Петр Егорович был прост, сдержан. Достоинство его шло от крепкой натуры, от понимания своего места в жизни, которую он сотворял своими руками. Никакой экзальтации, никакой «жертвенности» в осмыслении пережитого, ничего «ратоборческого», того, что приписывают сегодня русскому характеру — некие извечные черты, возможные якобы только вблизи земли и угасающие по мере удаления от пашни.
Эта история с Петром Егоровичем напомнила еще одну.
В 1898 году Петербургская военно-медицинская академия праздновала 100-летие своего существования. По этому поводу был дан торжественный концерт и сам военный министр Куропаткин почтил его своим присутствием.
Слушатель академии Николай Любимов пел на этом концерте свою самую эффектную арию: «Ни сна, ни отдыха измученной душе, мне ночь не шлет отрады и забвенья…» У Николая хороший голос, даже Собинов не чурался вести с ним дуэт. После концерта зовут будущего медика в ложу к военному министру, и тот заявляет: «Брось, братец, медицину эту. Петь тебе богом дано. Голос, понимаешь, голос. — И министр почему-то ткнул пальцем себе в живот. — Устройте ему командировку в Италию, в «Ла Скала», года на два за казенный счет, скажите, что я распорядился. Какой, к черту, из него доктор».
Дрогнуло сердце Любимова, могла оборваться его медицинская карьера. Щелкнул он каблуками перед его превосходительством и отказался.
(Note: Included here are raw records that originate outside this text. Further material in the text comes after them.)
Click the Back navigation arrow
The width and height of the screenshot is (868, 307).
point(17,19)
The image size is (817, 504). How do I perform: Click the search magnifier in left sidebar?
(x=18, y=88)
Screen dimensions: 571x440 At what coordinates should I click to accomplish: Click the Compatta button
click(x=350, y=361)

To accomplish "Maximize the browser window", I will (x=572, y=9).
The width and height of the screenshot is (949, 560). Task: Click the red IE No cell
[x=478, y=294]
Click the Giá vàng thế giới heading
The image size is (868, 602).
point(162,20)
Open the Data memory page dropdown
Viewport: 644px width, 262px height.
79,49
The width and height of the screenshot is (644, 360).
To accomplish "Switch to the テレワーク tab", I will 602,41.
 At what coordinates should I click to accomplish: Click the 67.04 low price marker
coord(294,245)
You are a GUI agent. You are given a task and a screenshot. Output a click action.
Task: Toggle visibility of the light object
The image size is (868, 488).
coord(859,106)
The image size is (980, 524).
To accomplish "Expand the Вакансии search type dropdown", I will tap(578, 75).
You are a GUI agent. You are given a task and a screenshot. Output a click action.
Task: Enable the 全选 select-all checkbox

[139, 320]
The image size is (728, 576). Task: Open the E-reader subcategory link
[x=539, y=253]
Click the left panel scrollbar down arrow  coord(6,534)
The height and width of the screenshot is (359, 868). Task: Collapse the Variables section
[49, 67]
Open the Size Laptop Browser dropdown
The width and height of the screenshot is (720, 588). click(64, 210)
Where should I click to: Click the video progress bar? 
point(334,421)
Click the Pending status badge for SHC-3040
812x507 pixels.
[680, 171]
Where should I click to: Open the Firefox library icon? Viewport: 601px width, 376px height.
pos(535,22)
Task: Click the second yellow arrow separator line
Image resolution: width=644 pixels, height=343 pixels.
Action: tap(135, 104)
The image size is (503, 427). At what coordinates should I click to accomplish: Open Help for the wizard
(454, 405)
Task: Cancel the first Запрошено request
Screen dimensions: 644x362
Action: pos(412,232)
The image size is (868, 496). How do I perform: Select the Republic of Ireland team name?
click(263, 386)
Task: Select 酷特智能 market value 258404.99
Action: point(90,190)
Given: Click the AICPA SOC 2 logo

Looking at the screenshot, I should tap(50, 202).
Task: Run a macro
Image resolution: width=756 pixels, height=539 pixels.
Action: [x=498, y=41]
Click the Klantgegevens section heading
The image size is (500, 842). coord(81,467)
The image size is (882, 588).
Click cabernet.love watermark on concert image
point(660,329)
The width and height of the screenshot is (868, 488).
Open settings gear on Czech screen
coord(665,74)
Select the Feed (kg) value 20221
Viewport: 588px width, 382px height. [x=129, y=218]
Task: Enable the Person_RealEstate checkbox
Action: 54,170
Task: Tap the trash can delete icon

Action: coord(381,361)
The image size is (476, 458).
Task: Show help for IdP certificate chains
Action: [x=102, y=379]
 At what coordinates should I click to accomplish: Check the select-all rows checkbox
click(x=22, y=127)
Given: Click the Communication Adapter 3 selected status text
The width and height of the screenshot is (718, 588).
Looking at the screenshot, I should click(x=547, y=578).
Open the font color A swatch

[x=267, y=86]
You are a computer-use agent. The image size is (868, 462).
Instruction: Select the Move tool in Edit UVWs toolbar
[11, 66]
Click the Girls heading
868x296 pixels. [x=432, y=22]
Министр даже не разгневался, поглядел на Любимова пристально и брякнул: «Да ты, я вижу, дурак!»
Перед первой русской революцией уехал медик Любимов служить в Донбасс, шахтерским доктором. «Это модно тогда было, — объяснял мне свой поступок Николай Николаевич, — уйти туда, откуда пришел, а я родом из маленького села Кучки Пензенской губернии, из учительской семьи».
В 1956-м исполнилось Николаю Николаевичу Любимову семьдесят шесть. Был он ровно на тридцать лет старше Петра Егоровича Дьякова; 54 года не менял он места службы. В 1910-м спасал людей от холеры. Только в 1914-м уходил на войну, воевал в пластунском полку на Турецком фронте. Дело «пластунов» не ходить, а ползать по земле, подкрадываться к врагам незаметно. Вся неожиданность их удара схожа с действиями современных десантников, но те налетают с неба, а «пластуны» поднимаются в атаку от самой земли.
В феврале и октябре 1917-го Любимов снова на шахте «Пастуховка» лечил и прятал раненых шахтеров, а в советские годы, в 1926 году, учредил первый в Донбассе медицинский пункт под землей. Шахтеры прозвали его «подземным ангелом».
В Москве Любимов упросил меня быть провожатым: «По дороге и будем вести беседу», — уж очень сложно ему было ориентироваться в столице. Поджидал я его как-то раз возле Министерства здравоохранения, он вышел сияющим. Добился, чтобы машины «Скорой помощи» стояли не у шахтоуправлений, а в поликлинике. «А то ведь на машинах больше здоровые разъезжают». Смущаясь, рассказал, как встретился с министром. «Она, понимаете, дама. Я, как раньше полагалось, ручку ей поцеловал. Уж потом подумал, зря, обидится, откажет в просьбе. Но нет, ничего. Смотрю, вспыхнули у нее щеки, а я в этот момент маленький такой поклон ей отвесил — и к делу. Представьте, решила его положительно». «Это второй министр в моей жизни: царский в 1898-м и вот теперь — советский. Хорошо, что я не произнес еще «Ваше превосходительство».
Каждый журналист на свой лад фиксирует в памяти образ человека, о котором ему приходилось писать. У меня не было пухлых записных книжек. Один мой старший товарищ, не отрывавший руки от блокнота, все укорял: «Перезабудете факты, и нечем будет заняться под старость». Записные книжки, конечно, выручают в подобных случаях, всего не упомнишь. Но нужно ли писать о том, что забылось?